# LED light question - will it work for my set up?



## parasuco (Mar 30, 2011)

i picked up a single L.E.D. light strip from BA. can i actually grow anything aside from algae using this.

i have a 20 gallon long tank with a DIY co2, i have some moss & HC and i want to plant some stems. let me know what you think about this light.

thanks,

http://www.bigalsonline.ca/Fish_Ligh...2.html?tc=fish

The Marineland Single Bright LED Lighting System is the brightest idea in aquarium lighting! This powerful and amazingly energy efficient light fixture produces 300 Lumens, provides 17,000 lifetime hours, and boasts the following great features:

* Flexible Mounting System - integrated adjustable mounting legs offer flexibility. Adjustable to fit aquariums 18" to 24".
* 3 Mode On/Off Switch - allows you to provide different lighting profiles including daytime, lunar, and off positions.
* Single Power Source - low voltage, ENERGY STAR qualified power supply increases safety and peace of mind. Less cords, less clutter, and better for the environment.
* Daylight LED Lamps - 60mW white LEDs provide equivalent output to typical single fluorescent bulb lighting. Creates a shimmer that mimics the underwater effect of natural sunlight
* Lunar LED Lamps - 60mW energy efficient blue light replicates the moon light cycle.


----------



## carmenh (Dec 20, 2009)

These are great viewing lights but I don't think too many thing will grow with them...


----------



## parasuco (Mar 30, 2011)

carmenh said:


> These are great viewing lights but I don't think too many thing will grow with them...


Hey carmenh,

Should I add an extra light fixture or just invest on a new one. I need some thing that I can get a decent growth and plants some more low light plants and somewhat affordable. This led light is cheap but I guess I got what I payed for.


----------



## carmenh (Dec 20, 2009)

That's up to you. I would recommend at least 2 x t5ho but I am FAR from a plant/co2 expert.
It's not that these ml fixtures are bad, they're not, they're just probably not right for your needs. If you have the room to use it in combo with t5's, it'll look awesome!


----------



## Antoine Doinel (Dec 20, 2010)

You won't grow anything with it. Some low light plants will probably survive, but that's about it.

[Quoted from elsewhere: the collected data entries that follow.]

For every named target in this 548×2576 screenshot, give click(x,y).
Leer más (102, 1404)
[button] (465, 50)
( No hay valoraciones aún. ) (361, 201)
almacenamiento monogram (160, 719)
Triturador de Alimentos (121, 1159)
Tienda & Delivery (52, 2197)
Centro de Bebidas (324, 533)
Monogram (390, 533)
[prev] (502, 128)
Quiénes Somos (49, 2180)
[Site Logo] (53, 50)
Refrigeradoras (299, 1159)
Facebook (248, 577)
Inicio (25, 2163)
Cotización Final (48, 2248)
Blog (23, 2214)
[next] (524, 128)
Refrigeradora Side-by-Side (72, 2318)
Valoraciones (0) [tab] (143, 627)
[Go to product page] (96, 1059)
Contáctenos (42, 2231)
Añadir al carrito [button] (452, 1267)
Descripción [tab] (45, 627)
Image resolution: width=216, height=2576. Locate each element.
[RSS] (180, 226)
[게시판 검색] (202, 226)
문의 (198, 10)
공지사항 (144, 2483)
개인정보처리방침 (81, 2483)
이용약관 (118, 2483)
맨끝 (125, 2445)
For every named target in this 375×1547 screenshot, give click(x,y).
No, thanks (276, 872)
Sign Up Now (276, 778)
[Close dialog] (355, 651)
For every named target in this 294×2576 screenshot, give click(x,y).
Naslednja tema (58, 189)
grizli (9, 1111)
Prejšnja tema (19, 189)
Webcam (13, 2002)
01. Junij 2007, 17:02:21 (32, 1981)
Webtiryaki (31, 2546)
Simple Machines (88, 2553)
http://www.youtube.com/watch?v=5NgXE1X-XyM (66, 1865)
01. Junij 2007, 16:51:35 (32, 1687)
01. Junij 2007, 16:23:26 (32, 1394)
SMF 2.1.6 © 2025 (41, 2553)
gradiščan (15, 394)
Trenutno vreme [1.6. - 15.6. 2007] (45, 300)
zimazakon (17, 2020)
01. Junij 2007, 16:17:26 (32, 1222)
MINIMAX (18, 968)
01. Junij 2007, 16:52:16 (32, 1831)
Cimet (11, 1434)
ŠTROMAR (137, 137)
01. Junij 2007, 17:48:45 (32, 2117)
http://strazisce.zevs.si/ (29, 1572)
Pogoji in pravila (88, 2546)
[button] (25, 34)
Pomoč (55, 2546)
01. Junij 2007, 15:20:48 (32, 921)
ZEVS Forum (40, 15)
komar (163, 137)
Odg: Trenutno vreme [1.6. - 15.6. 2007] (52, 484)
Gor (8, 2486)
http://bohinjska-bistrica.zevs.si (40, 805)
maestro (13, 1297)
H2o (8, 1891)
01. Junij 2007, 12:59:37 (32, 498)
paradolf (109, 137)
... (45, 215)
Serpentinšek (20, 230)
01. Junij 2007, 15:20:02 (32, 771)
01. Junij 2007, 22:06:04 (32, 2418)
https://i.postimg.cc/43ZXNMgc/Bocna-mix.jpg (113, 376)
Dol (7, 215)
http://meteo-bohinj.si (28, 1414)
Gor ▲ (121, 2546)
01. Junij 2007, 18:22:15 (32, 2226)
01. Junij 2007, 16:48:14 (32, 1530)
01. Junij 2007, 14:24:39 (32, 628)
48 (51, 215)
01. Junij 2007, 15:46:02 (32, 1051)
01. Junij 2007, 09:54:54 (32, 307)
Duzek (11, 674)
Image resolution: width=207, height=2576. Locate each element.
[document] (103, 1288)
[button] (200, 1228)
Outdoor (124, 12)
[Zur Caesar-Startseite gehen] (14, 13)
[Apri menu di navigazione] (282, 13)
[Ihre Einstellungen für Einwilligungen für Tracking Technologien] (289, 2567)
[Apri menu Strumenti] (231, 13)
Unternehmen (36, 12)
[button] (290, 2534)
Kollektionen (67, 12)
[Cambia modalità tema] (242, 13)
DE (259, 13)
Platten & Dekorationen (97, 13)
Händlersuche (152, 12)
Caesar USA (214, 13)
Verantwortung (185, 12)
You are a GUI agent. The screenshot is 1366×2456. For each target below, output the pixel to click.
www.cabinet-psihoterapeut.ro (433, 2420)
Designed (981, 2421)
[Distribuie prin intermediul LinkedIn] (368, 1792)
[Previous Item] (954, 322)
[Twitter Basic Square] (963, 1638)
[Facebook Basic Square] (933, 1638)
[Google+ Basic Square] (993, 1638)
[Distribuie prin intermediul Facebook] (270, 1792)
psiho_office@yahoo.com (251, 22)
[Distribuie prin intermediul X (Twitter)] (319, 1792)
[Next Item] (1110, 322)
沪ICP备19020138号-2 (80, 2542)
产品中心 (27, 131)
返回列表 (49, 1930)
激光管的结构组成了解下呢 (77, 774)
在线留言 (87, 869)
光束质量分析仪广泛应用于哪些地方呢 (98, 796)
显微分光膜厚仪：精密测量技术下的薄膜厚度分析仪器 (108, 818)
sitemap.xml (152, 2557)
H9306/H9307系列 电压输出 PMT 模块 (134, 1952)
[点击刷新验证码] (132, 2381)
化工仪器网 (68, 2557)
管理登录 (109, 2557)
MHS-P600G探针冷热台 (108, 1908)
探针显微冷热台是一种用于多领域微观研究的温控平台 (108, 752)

I'd just exchange it. Unless you're willing to build something yourself, do what carmenh said and get a T5HO rig.


----------



## Beijing08 (Jul 19, 2010)

the single bright is impossible to grow plants, whereas the double bright might give you a bit of success growing low light plants.


----------



## Kerohime (Jan 10, 2011)

I'm using double bright right now and stuff like hygro, java fern, mosses, riccia are growing really slowly.


----------